--- WHAT TO WORK ON ---
(a) In the article on heroin trafficking in schools, reproduce word for word the passage that begins with "By Oscar Bamuhigire" and ends after "as were alcoholics.".
(b) Continue the article on heroin trafficking in Uganda's schools, picking up after its final sentence.

--- GIVEN TEXT ---

Start of Block

Heroin trafficking rises in schools

Mar 12, 2006

NATALI Ukele, the director of Hope Recovery Center, Bweyogerere, says he has treated many people on heroin. Ukele has many silver foils stained with heroin, which his former clients were using to inhale ‘brown sugar’, a cheap form of heroin.

By Oscar Bamuhigire

NATALI Ukele, the director of Hope Recovery Center, Bweyogerere, says he has treated many people on heroin. Ukele has many silver foils stained with heroin, which his former clients were using to inhale ‘brown sugar’, a cheap form of heroin.

Over the years, during my time as a counsellor in two residential treatment centres for addicts, I have observed that there were as many heroin addicts seeking treatment as were alcoholics.

“I don’t take injectable heroin,” confessed one of my clients. “ I smoke ‘brown sugar’. We burn it on silver foil and inhale the fumes. The injectable is available in slums like Katwe, Kikubamutwe and Kisenyi. But you can’t tell who the real dealer is. We, addicts, deal with middlemen. Some of the drug-users are policemen. Dealers sell heroin to us and take the money to the big men elsewhere. There are many middle and upper class people taking heroin, but most of the addicts are from the slums or secondary schools …”

Heroin is deadly. A dose costs sh20,000. “I need about three doses every day,” confessed another of my clients. “That is why many addicts steal. I had friends in the slums that would bang people on the head and steal their phones.”

“Others had resorted to armed robbery or stealing their parent’s property. When you don’t take your dose, you go into withdrawals and it feels like hell: you vomit, have diarrhoea and feel like razor blades are cutting you everywhere,” he adds. “We call our heroin joints ghettos. It is there that we sit and inhale the fumes of our brown sugar. Then we get high and sit in a trance-like state, not talking to each other for hours.”

A report by the United Nations Office of Drugs and Crime in 2005 revealed that Entebbe International Airport is used as a transit route for heroin from the Far East, en route to South Africa. Drug seizures in 1998 and 1999 indicated an increase in the trafficking of heroin to East Africa from Pakistan, Thailand and India.

Uganda Revenue Authority recently reported that parcels are increasingly being used to traffic heroin. Most drug-abusers were found to be aged 14-45 years.

“We are not aware of the presence of intravenous heroin,” said Pearson Barasha, the officer in charge of Uganda Police Anti-narcotics Unit.

End of Block

--- THE DATA ---
Start of Block

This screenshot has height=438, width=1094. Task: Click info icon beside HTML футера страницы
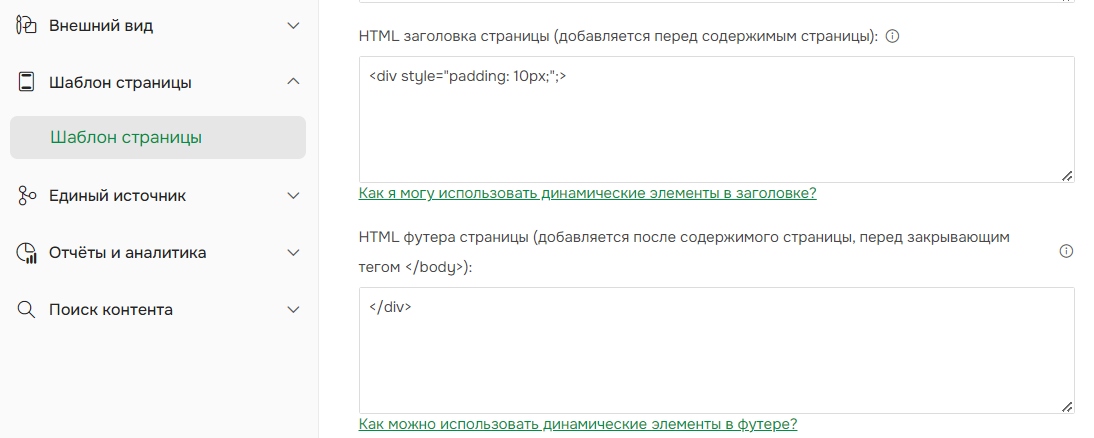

End of Block

--- ANSWER LIST ---
(a)
By Oscar Bamuhigire

NATALI Ukele, the director of Hope Recovery Center, Bweyogerere, says he has treated many people on heroin. Ukele has many silver foils stained with heroin, which his former clients were using to inhale ‘brown sugar’, a cheap form of heroin.

Over the years, during my time as a counsellor in two residential treatment centres for addicts, I have observed that there were as many heroin addicts seeking treatment as were alcoholics.

(b)
There is the brown and white heroin and it has the same demand. Heroin and cocaine are not commonly consumed because they are expensive.
“Most drug users are school children,” he added. Barasha said there have been cases of drug trafficking especially among females and students in higher institutions of learning.

Intravenous heroin-use brings with it the risk of the spread of HIV/AIDS as addicts resort to sharing needles “In eastern, central and southern Africa, more drug-users are injecting heroin,” stated the United Nations International Narcotics Control Board in 2002. Studies by WHO in 2003 revealed that 4% of registered HIV cases in North Africa were due to intravenous drug-use. In Mauritius, 21% of HIV-infected people got AIDS as a result of IDU.

In Nigeria, a study done in 2000 showed that heroin and cocaine-users were twice as likely to get infected with HIV as non-users.
The consumption of heroin is fast on the rise not only in Uganda, but Africa as a whole. Heroin-use rose by 40% in South Africa in 2002.

A 2005 UNODC report confirmed the presence of heroin in Uganda and a UNDCP 1997 report pointed out that Africa traditionally served as a transit route for drugs like heroin to Europe, but because of their falling prices, Africans are consuming them.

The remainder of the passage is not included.